第8話

 雑貨屋を出ると、ひまりは私を振り返った。


「さて、もうここに用はなし……あ、行きたいところあったら言って?」


 特にない。この建物自体、一人ではめったに来ない場所だ。

 そう告げると、ひまりはそのまま百貨店を出た。他に寄りたい店があるという。


 自転車置き場を素通りして、駅前の通りを歩く。こころなしか彼女の足取りは軽くなっていた。

 並んで歩きながら夕方の混雑に飲まれる。よその学校の制服を着た生徒と何度もすれ違った。

 男子生徒の集団が横を通り過ぎると、


「千尋ってさ、正直あんまり隣歩きたくないタイプだよね」

「さよなら。帰ります」

「ちがうちがう! 悪い意味じゃなくて!」


 悪い意味でなくてなんだというのか。

 睨むとひまりは慌てた口ぶりで、


「いや、こっちが気後れするっていうか……比べられるとねえ?」


 私の顔に向かって同意を求めてくる。

 いまいち意図がわからず黙って見つめ返すと、


「スタイルいいよね~。それ、足の長さバグってない?」


 ひまりは身をかがめて膝下を覗き込むようにしてくる。露骨な仕草。

 そうは言うが自覚はない、というかこうやって誰かと身体的特徴の話をすることがない。

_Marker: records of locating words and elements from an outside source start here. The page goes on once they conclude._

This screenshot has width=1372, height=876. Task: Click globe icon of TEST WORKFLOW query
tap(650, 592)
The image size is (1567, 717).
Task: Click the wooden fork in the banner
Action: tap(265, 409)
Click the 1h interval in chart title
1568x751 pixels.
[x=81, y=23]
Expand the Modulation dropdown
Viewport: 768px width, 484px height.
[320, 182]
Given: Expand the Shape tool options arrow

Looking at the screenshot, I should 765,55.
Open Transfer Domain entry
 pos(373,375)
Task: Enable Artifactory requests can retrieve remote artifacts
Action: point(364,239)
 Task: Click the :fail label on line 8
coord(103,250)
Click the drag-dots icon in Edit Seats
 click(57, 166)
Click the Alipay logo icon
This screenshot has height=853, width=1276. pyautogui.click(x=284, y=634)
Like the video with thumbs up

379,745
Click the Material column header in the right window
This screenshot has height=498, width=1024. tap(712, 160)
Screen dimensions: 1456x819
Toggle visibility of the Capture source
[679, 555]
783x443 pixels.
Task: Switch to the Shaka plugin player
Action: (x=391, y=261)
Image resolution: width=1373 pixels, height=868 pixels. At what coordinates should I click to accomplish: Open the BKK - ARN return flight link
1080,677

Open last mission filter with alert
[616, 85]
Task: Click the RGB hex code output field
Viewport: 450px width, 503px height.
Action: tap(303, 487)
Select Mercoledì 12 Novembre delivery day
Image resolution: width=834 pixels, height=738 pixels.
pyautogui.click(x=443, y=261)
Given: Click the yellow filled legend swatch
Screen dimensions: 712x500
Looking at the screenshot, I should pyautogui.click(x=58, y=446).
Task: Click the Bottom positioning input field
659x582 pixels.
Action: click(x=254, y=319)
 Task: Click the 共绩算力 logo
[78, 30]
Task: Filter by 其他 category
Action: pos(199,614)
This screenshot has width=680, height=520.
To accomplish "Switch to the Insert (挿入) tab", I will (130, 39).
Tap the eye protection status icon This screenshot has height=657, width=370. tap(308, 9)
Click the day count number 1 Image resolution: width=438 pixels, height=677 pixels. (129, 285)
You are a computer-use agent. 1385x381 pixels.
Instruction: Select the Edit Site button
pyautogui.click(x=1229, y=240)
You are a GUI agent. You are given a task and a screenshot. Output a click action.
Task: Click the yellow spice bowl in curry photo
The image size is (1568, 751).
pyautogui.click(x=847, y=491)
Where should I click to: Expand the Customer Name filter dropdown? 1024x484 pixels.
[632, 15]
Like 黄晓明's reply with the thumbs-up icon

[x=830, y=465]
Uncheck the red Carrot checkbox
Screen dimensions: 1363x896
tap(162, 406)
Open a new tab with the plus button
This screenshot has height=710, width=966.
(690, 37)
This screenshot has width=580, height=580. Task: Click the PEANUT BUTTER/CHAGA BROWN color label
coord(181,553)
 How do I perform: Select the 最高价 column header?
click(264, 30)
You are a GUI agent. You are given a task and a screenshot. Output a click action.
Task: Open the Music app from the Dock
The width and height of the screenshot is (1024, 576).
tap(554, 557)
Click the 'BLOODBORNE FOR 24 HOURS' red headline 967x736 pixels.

 なんとなくスカートを手で押さえると、今度は胸元を指さしてきて、

 

「それ何カップ?」


 無視する。答える義理はない。

 ひまりはすぐ「冗談だよ~」と笑うが何が冗談だというのか。

 お返しに彼女の全身に視線を走らせる。そういう自分も均整の取れた体つきをしている、と思う。足は程よく肉づきながらも、よく引き締まっている。なにかスポーツでもしているのか。


「……そんな、卑下するほどですか?」

「え? どういう意味?」

「周りは、そんなに他人のことなんて気にしてないと思います」


 首を傾げられたので別のことを言った。私はどうして慌てて言い直したのか。


「そんなことないでしょ、美少女見かけたらガン見するでしょ~……あ、ここね」


 ひまりが軒下を指さす。看板にはCD・DVD・本と書いてある。

 自動ドアをくぐって入店。こぢんまりとしたリサイクルショップのようだ。初めて来る。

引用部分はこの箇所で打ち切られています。